> _DIRECTIONS FOR THIS TASK_: Convert the material, starting at the line that contains "The image size is (1416, 641)." and ending at the end of the material, into a Markdown table with the columns Number and Entry. Give one row per nonblank line and leave the pictures out.

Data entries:
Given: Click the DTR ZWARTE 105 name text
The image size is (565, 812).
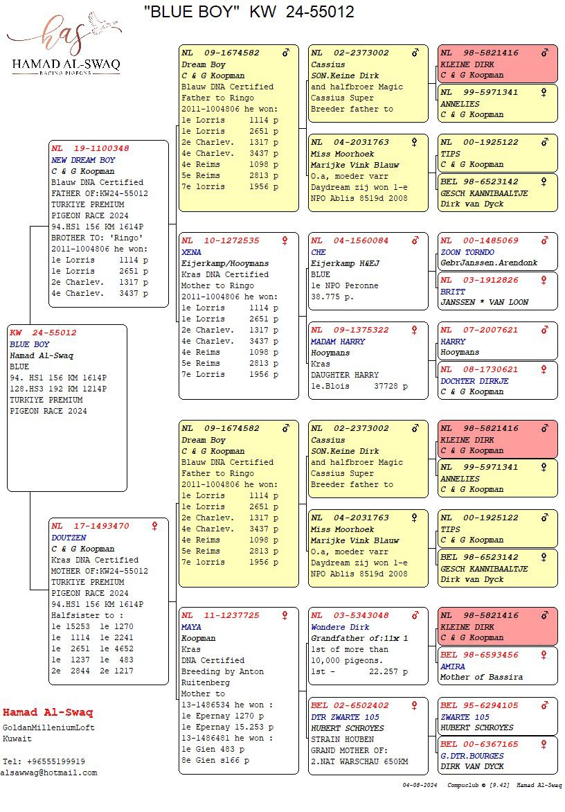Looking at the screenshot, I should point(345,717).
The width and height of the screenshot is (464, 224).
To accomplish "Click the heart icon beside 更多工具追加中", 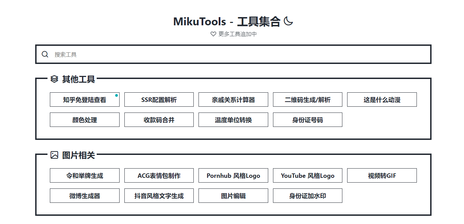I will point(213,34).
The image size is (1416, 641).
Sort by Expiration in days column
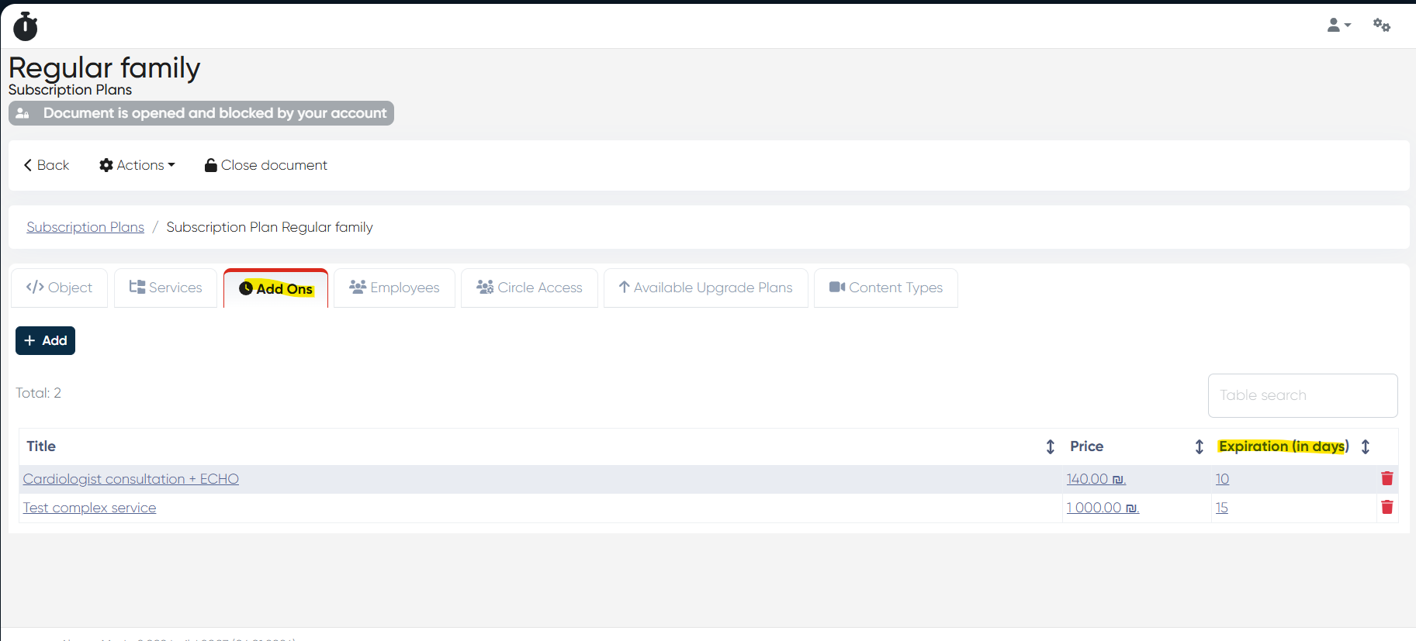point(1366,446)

> _RESPONSE FOR THIS EXERCISE_:
| Number | Entry |
|---|---|
| 1 | The image size is (1416, 641). |
| 2 | Sort by Expiration in days column |
| 3 | point(1366,446) |